Issuing badges
Spaces can issue two kinds of badges:
- Event badges — Open Badges 3.0 issued by your Space to attendees, speakers, organizers or sponsors of a specific event. Verifiable credentials, signed with ED25519 keys held by Emblema platform-wide.
- Space-level recognitions — badges that span multiple events under your Space (e.g. "DevConf 2025 - 2026 Multi-year Speaker"). Same Open Badges 3.0 mechanics, just attached to the Space rather than to an event.
Manage Space-level badges at /dashboard/space/<id>/badges. Manage
event-level badges at
/dashboard/space/<id>/event/<eventId>/badges.
Open Badges 3.0 in 30 seconds
Open Badges 3.0 is the latest IMS Global standard for verifiable digital credentials. Each badge issued is a JSON-LD document containing:
- The issuer (your Space).
- The recipient (the Emblema user or an external email).
- The achievement (badge name, description, image, criteria).

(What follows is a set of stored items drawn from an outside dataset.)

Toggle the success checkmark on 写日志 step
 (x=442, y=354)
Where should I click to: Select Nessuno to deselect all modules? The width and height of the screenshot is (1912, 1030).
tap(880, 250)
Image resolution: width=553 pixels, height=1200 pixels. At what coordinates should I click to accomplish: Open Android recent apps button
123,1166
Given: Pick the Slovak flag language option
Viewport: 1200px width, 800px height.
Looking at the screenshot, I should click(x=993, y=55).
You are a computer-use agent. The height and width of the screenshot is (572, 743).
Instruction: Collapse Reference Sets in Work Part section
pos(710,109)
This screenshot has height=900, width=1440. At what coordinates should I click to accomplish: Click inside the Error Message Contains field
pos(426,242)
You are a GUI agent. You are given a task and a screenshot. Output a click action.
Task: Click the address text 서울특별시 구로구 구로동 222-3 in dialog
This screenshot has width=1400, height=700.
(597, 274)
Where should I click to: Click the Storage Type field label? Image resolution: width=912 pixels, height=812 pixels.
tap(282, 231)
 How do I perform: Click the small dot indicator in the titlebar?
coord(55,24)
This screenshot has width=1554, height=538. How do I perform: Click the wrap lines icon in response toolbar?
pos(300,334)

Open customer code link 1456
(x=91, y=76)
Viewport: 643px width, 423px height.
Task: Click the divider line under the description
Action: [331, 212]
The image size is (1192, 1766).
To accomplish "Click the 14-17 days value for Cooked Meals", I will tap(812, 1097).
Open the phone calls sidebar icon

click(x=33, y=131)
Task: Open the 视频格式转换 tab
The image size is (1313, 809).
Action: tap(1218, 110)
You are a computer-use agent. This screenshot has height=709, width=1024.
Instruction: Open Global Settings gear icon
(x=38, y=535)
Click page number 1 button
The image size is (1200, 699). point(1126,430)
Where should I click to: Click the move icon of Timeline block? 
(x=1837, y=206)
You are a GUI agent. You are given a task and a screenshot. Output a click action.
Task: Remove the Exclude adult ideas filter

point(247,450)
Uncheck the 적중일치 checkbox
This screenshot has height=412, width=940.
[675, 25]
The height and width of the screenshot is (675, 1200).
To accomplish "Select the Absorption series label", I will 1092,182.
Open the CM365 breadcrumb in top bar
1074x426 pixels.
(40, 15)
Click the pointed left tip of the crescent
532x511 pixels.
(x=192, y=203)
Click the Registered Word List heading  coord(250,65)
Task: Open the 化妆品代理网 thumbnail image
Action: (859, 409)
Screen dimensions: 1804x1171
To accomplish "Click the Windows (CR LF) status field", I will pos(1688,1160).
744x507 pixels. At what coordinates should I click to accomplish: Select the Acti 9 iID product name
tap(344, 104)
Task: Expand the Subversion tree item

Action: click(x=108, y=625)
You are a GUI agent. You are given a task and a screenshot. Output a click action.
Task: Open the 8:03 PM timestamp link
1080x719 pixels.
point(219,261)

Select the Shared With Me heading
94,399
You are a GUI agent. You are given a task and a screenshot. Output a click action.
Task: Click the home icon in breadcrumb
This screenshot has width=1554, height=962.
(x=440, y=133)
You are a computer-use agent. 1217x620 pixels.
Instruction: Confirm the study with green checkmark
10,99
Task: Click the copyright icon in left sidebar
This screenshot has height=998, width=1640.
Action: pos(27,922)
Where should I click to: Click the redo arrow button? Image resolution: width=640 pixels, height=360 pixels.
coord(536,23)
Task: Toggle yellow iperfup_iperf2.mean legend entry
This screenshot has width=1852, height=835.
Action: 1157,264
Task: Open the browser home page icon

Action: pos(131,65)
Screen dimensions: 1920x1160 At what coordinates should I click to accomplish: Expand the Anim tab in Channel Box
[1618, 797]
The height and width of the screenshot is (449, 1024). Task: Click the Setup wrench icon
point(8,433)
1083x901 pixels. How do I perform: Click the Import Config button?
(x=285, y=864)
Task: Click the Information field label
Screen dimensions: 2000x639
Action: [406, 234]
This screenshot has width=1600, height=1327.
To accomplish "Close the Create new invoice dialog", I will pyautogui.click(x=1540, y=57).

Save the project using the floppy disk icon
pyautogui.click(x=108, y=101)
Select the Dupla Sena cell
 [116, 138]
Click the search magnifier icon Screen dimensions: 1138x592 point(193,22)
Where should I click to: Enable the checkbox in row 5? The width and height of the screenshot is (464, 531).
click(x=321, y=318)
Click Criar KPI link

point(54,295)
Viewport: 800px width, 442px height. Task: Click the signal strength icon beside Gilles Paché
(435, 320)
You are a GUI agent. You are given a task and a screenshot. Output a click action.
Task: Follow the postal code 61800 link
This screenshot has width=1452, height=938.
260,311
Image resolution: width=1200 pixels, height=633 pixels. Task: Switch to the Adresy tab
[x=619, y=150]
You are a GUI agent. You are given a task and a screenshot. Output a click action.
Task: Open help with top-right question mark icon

- A cryptographic signature (ED25519) made by Emblema on behalf of the Space.
Anyone can verify the badge using a third-party Open Badge 3.0 verifier (Badgr, IMS Reference Validator, etc.) — they do not need an Emblema account.
Design a badge
From the badges page click New badge. Configure:
- Name — shown to recipients and on the public badge page.
- Description — what the badge represents.
- Achievement criteria — free-form text describing how it was earned.
- Image — square PNG/SVG, ideally 512×512. The image is uploaded to Firebase Storage and referenced by the credential.
- Issuer profile — defaults to the Space, see Space settings.
- Tags / topics — to make the badge searchable.
Once saved, the badge becomes available in the issuance flow for that event (or Space-wide).
Issue badges
There are three issuance flows:
One-by-one
From the event badges page, pick a badge, then add recipients by:
- Selecting registered attendees from the event list.
- Pasting an email (Emblema sends an invite if no account matches).
Click Issue. Each recipient gets:
- A new entry in their badge wallet at
/dashboard/badges. - A notification + email with the verification link.
- A public badge page at
/badge/<badgeName>/<userId>.
Bulk by segment
For larger events, issue a badge to a whole segment in one click:
- All checked-in attendees — the most common case for "Attendee" badges.
- All speakers with a delivered talk.
- All staff (team members of the event).
- All sponsors of a given tier.
The bulk issuer respects de-duplication: someone who already has the badge is skipped.
Automatic on attendance / talk completion
You can configure a badge to be auto-issued when:
- An attendee checks in to the event.
- A speaker delivers an accepted talk (talk instance closes successfully).
Use this for "Attendee" and "Speaker" badges to remove manual work.
Recipient experience
When a badge is issued, the recipient:
- Sees a notification in their dashboard and a banner on
/dashboard/badges. - Can open the badge detail to:
- Download the credential JSON.
- Copy a shareable URL to publish on LinkedIn, GitHub, personal websites.
- Verify the badge through a third-party verifier.
- Receives an email (if they enabled badge notifications) with a direct link.
Revocation
If you issued a badge by mistake, you can revoke it from the badge recipient list. The credential is marked as revoked in the Emblema verification endpoint, and verifiers that follow the Open Badges 3.0 spec will reject it. Already-distributed JSON files cannot be unsent — revocation is the canonical way to invalidate a credential.
Issuer keys and verification
You do not manage cryptographic keys yourself. Emblema:
- Holds the ED25519 issuer keys at the platform level.
- Exposes a DID verification method so verifiers can fetch the public key.
- Hosts a
/.well-known/issuer.jsonendpoint with the issuer profile metadata.
This is intentional — most communities do not have the operational maturity to manage long-lived signing keys, and centralising them at Emblema avoids catastrophic key rotation issues.
Tips
- Design at most 3 badges per event (Attendee / Speaker / Organizer is a great default). More badges dilute the signal.
- Use square 512×512 images with strong contrast — they need to be legible in the LinkedIn badge thumbnail.
- Reuse the Space logo as a corner watermark on every badge image so the brand is consistent.
- Issue immediately after the event while attendees still remember the experience.